Writing the Distance: Jessica Shepherd

The Covid 19 pandemic is isolating Alaskan writers. We can no longer attend workshops or public readings. The coffee bars where we met with other writers are closed. To bridge these physical gaps, 49 Writers is providing this on-line forum for Alaskans writing the distance. Today, Jessica Shepherd shares a corvid reflection and photograph.

Shards
Jessica Shepherd

She sobs in her garage where she thinks we cannot hear. All she wants is to leave this place and go home. Home to her parents now that her marriage has collapsed. Home to Europe where she has life-long friends and a chance for a new beginning. At night she sleeps alone, while he – well, he’s social-distancing with someone new. That’s the most punishing part.

My husband and I, tiptoeing and exchanging miserable looks, pass by along the muddy dirt road. I want to knock and offer her a tissue, or a shoulder to cry on. But she works so the rest of us can hunker down at home and she’s already waved me away.

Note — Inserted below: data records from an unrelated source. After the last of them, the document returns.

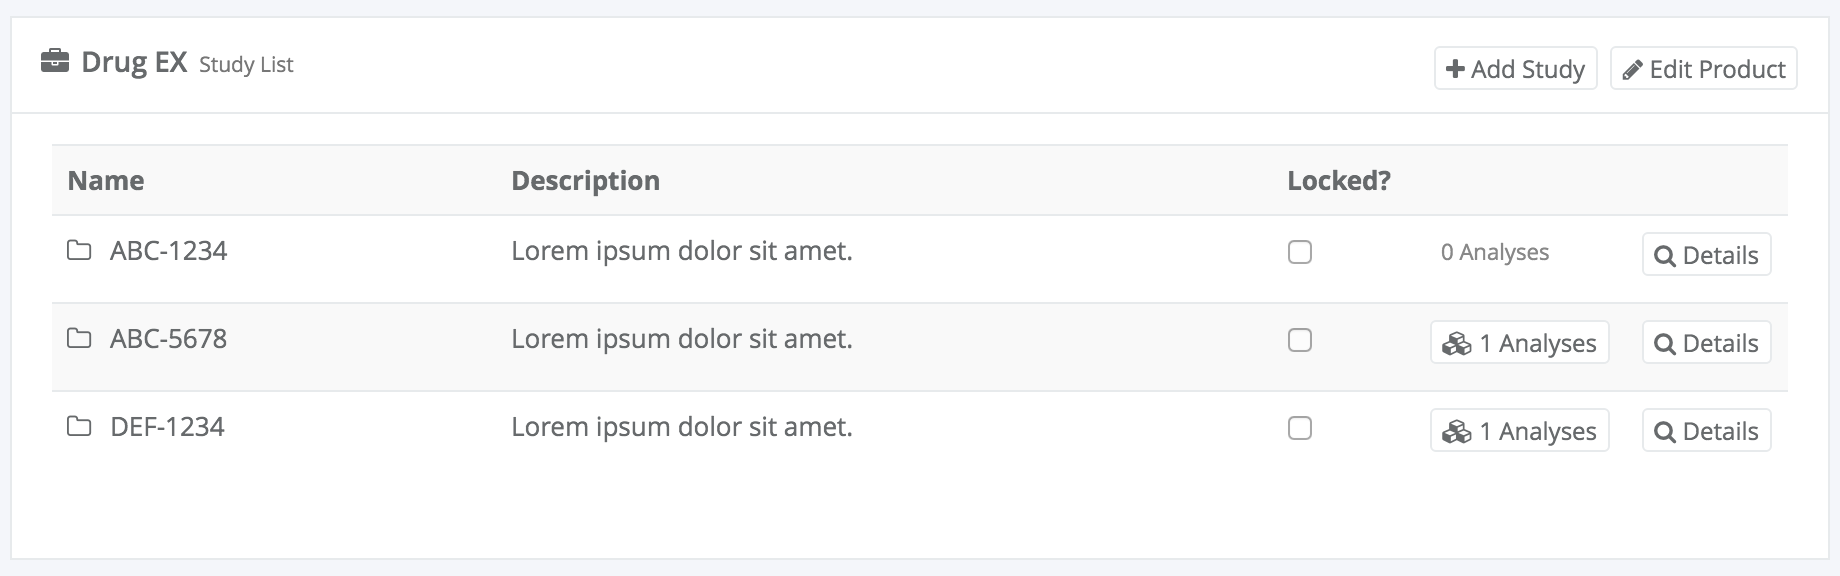Click the folder icon for DEF-1234

tap(79, 426)
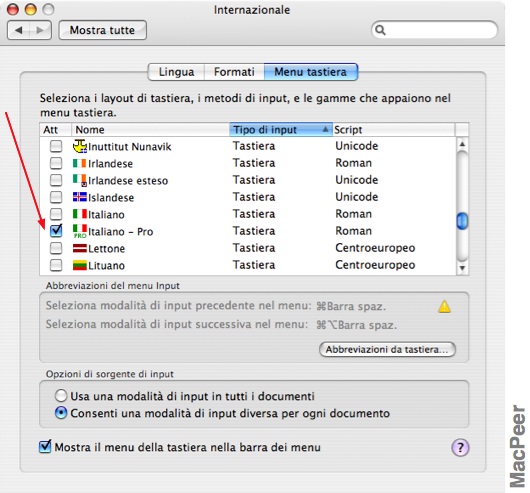
Task: Click the Irlandese flag icon
Action: coord(80,164)
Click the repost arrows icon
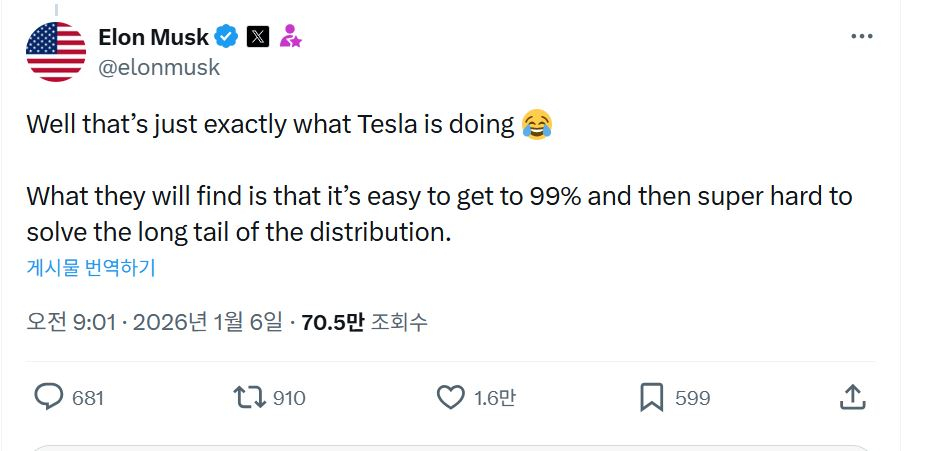This screenshot has width=935, height=451. (x=248, y=397)
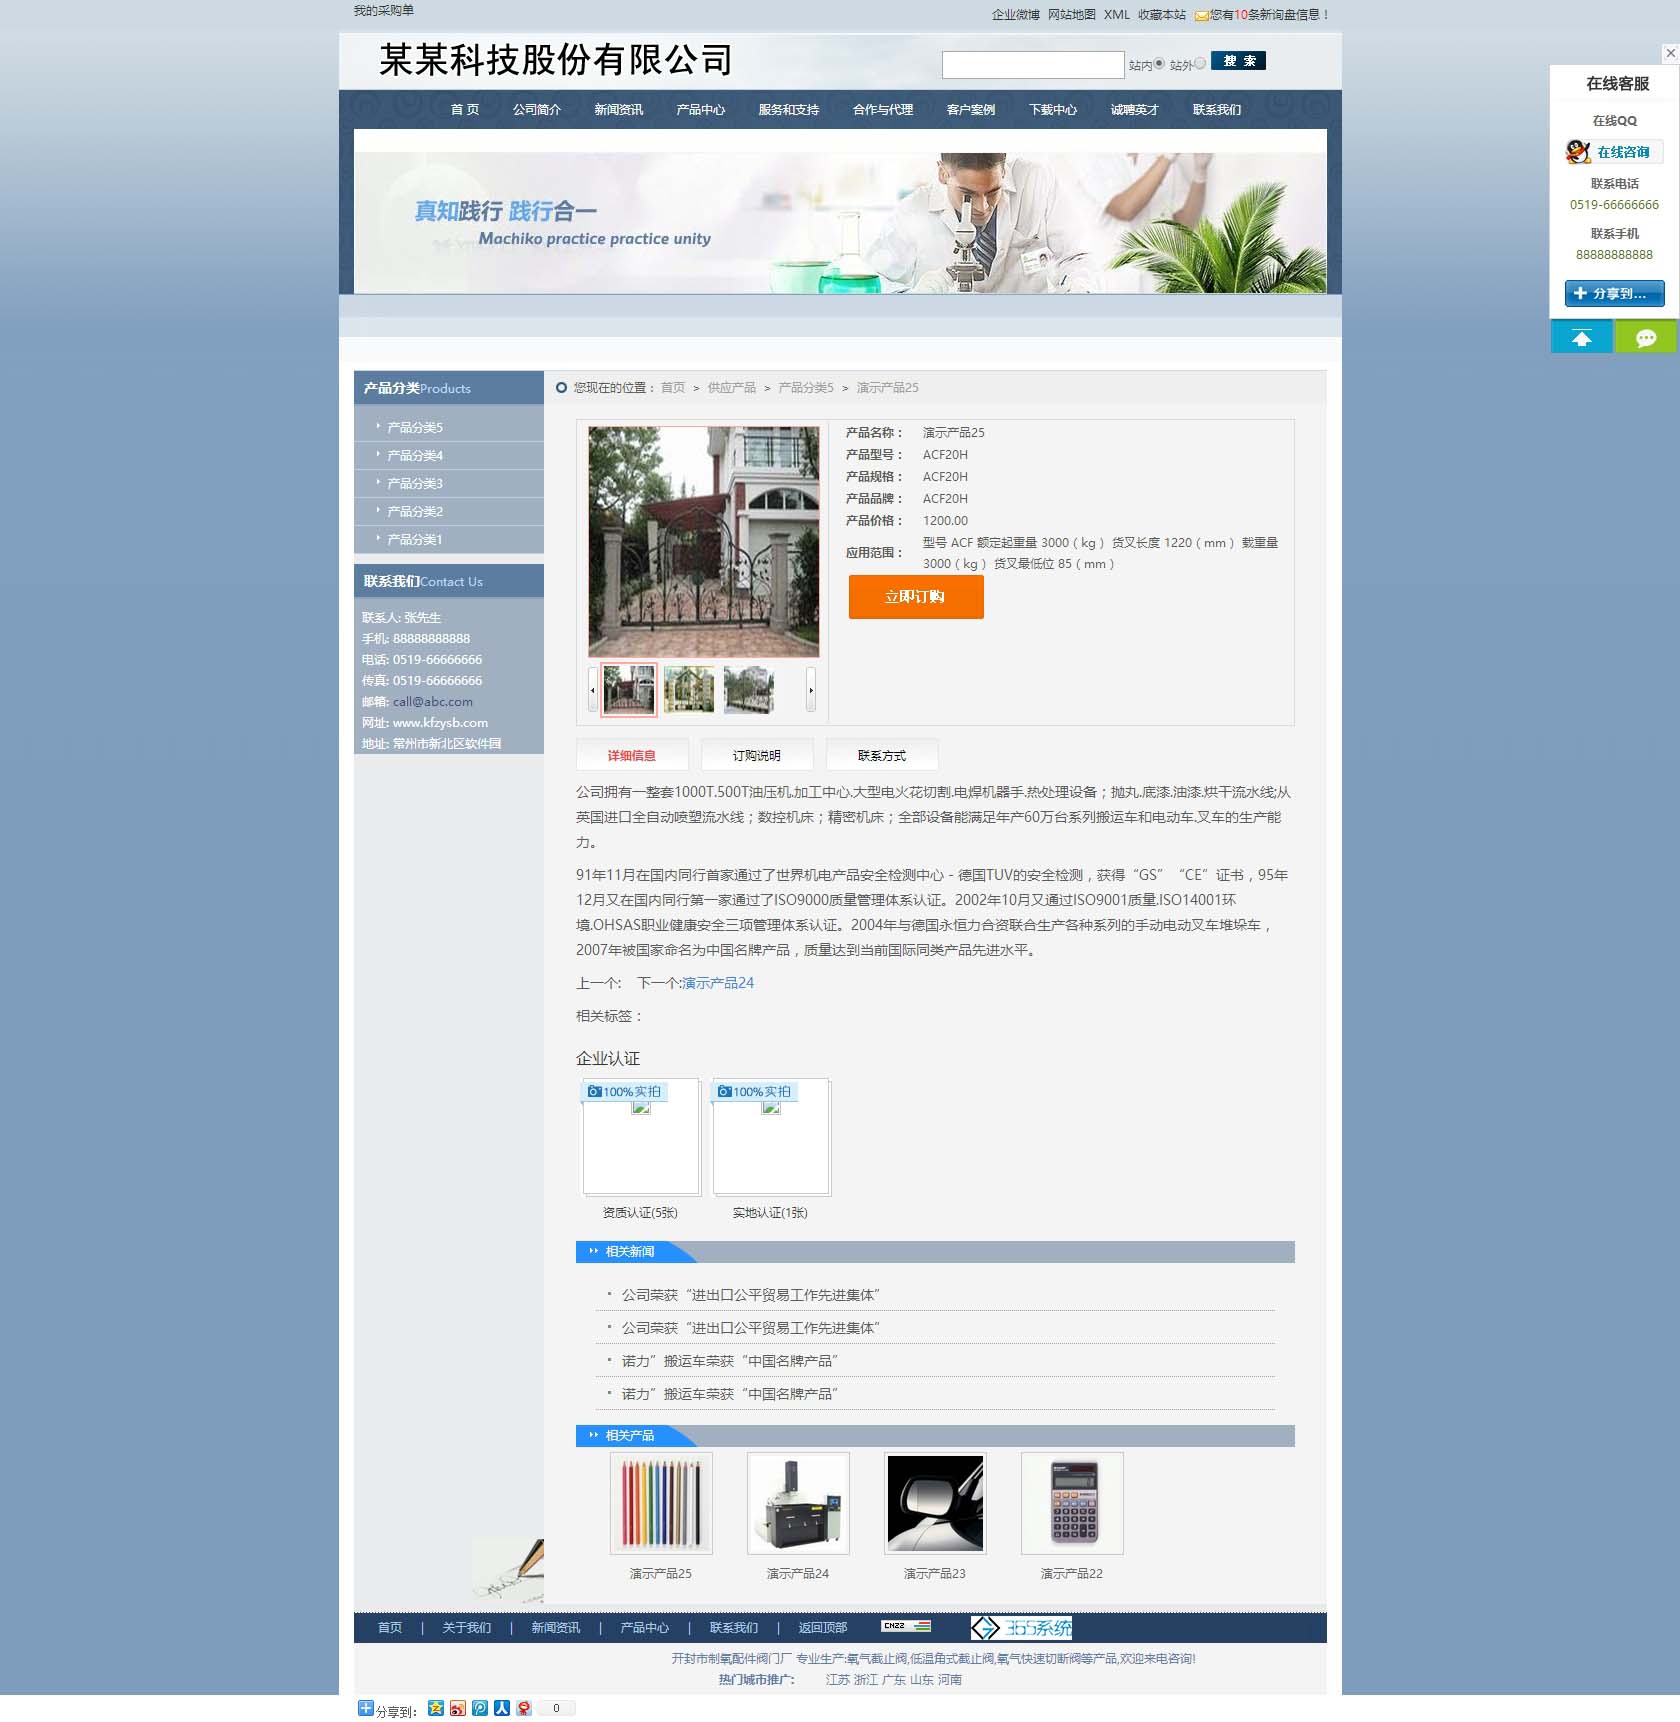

She’s trapped by this virus that spreads like a wildfire, sparking new blazes on a fast-moving wind. Inflaming lungs, lives, relationships.

The next morning, in a sudden flair up, we smash plates, glasses, a mug on the floor. Normally mild-mannered, flinging dishes while we roar at each other is extreme for us. I accuse him of being controlling and he accuses me of being OCD. He storms from the room and I am left to clean up the mess and empty the shards into the trashcan. He would leave them there all day, as if to prove his point.

We give each other the silent treatment, eating lunch at different times, claiming different areas in our small cabin. I know I should say I’m sorry but I want to see if he’ll come around first.

He does. In a reasonable tone he asks me, “So, do you want to talk about this morning?” We tug at the underlying issue, which is nothing more than our desire to be equals in this marriage. He asks me if I’m stressed from my (obsessive compulsive) intake of coronavirus news. I vow to reduce my online media binges.

We’ve never spent this much time together and all those “pet peeves” are starting to accumulate. He says all couples fight, that it’s just one way to adjust to each other’s likes and dislikes. I say that we will be stronger as a couple at the end of this. The bigger truth is, he shelters me and I’d be broken without him. God knows, I don’t want to find myself crying in the garage, confronted by boxes and furniture from what was once a good life.

 

Jessica Shepherd is a writer, naturalist, and master gardener in Homer, Alaska. She holds an MA in Creative Writing, nonfiction, from the University of Alaska, Anchorage.